Health Minister Fred Horne made the announcement Friday at a southwest Edmonton high school, saying the move would get access to families more quickly.
"We have good capacity when it comes to adult services, but where we've been lacking is in children and youth. That waiting time from when someone is identified as needing treatment and when they actually receive the treatment is critically important," Horne said.
"What we're trying to capitalize on both within the community and the residential treatment system is faster response to people. When the child or youth in the family indicates that they are receptive to receiving help, our view is that the system should come to them."
Interim Premier Dave Hancock says the money will benefit more than 315,000 youth and children who participate in mental health programs.

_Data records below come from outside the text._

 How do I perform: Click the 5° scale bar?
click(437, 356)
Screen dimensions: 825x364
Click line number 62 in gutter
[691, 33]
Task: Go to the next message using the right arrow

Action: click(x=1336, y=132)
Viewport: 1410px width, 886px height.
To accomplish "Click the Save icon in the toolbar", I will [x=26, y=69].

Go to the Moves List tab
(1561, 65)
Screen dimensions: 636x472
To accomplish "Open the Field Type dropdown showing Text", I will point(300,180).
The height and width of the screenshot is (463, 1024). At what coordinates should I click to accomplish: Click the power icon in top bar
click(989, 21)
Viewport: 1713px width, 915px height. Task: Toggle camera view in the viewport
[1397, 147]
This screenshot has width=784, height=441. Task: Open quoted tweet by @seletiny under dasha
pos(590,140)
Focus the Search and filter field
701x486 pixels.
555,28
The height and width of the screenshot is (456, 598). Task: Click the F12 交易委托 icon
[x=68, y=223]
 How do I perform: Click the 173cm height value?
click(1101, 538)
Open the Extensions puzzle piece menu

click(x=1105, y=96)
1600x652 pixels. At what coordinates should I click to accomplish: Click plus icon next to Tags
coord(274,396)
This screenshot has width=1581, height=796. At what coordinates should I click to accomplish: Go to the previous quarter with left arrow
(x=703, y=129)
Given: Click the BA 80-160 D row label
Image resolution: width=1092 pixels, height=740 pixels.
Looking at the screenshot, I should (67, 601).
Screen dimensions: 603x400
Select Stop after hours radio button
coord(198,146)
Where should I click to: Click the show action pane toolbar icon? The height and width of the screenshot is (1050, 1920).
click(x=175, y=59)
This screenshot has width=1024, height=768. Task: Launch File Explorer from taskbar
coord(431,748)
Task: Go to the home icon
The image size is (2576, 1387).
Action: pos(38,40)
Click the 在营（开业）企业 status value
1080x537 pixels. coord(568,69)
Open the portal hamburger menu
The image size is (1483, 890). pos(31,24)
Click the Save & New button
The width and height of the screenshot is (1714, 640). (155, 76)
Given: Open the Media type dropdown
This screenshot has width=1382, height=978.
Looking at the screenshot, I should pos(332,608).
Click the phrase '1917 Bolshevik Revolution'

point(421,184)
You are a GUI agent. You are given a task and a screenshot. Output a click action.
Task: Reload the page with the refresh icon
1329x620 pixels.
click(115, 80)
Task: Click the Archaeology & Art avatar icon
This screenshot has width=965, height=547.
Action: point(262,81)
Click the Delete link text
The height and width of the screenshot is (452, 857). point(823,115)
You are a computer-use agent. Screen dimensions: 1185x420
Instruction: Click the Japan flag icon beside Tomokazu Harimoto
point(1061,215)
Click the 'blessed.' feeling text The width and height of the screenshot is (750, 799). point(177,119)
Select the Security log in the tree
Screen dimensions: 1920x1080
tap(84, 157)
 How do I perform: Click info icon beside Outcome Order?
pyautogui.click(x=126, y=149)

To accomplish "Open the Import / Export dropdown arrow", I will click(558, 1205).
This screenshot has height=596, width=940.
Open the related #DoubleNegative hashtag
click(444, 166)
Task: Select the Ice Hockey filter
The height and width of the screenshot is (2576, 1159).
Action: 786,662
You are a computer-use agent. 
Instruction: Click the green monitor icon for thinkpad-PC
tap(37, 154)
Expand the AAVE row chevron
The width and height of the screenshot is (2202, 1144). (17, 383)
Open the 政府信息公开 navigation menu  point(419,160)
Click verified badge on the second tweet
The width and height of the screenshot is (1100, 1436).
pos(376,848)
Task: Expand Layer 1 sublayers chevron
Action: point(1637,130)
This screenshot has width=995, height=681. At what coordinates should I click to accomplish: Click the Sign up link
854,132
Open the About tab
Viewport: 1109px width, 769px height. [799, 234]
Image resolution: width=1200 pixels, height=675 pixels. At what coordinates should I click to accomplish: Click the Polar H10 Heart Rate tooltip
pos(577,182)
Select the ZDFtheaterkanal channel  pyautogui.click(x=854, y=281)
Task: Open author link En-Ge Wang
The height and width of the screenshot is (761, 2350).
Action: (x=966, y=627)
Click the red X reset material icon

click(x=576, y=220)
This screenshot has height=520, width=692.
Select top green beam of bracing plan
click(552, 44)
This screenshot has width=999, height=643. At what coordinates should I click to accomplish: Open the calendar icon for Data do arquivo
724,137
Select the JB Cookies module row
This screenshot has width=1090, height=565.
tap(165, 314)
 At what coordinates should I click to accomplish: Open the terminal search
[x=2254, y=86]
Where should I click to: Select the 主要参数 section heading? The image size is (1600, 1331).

A total of $48 million is being spent to support the implementation of Alberta’s addiction and mental health strategy, a $28 million increase over last year.
The $48 million is in addition to the $600 million Alberta Health Services budgets to deliver mental health and addiction programs and services.
NDP Education critic Deron (DARE-UN) Bilous says the Tories are being hypocritical.
"When we look at mental health and bullying being one of the issues, on Monday, motion 503 dealing with gay-straight alliances and the opportunity for students to be able to form them in their schools, that was voted down by the same government.
"So on the one hand talking about funding mental health yet legislating against that, I think, is a bit of a contradiction."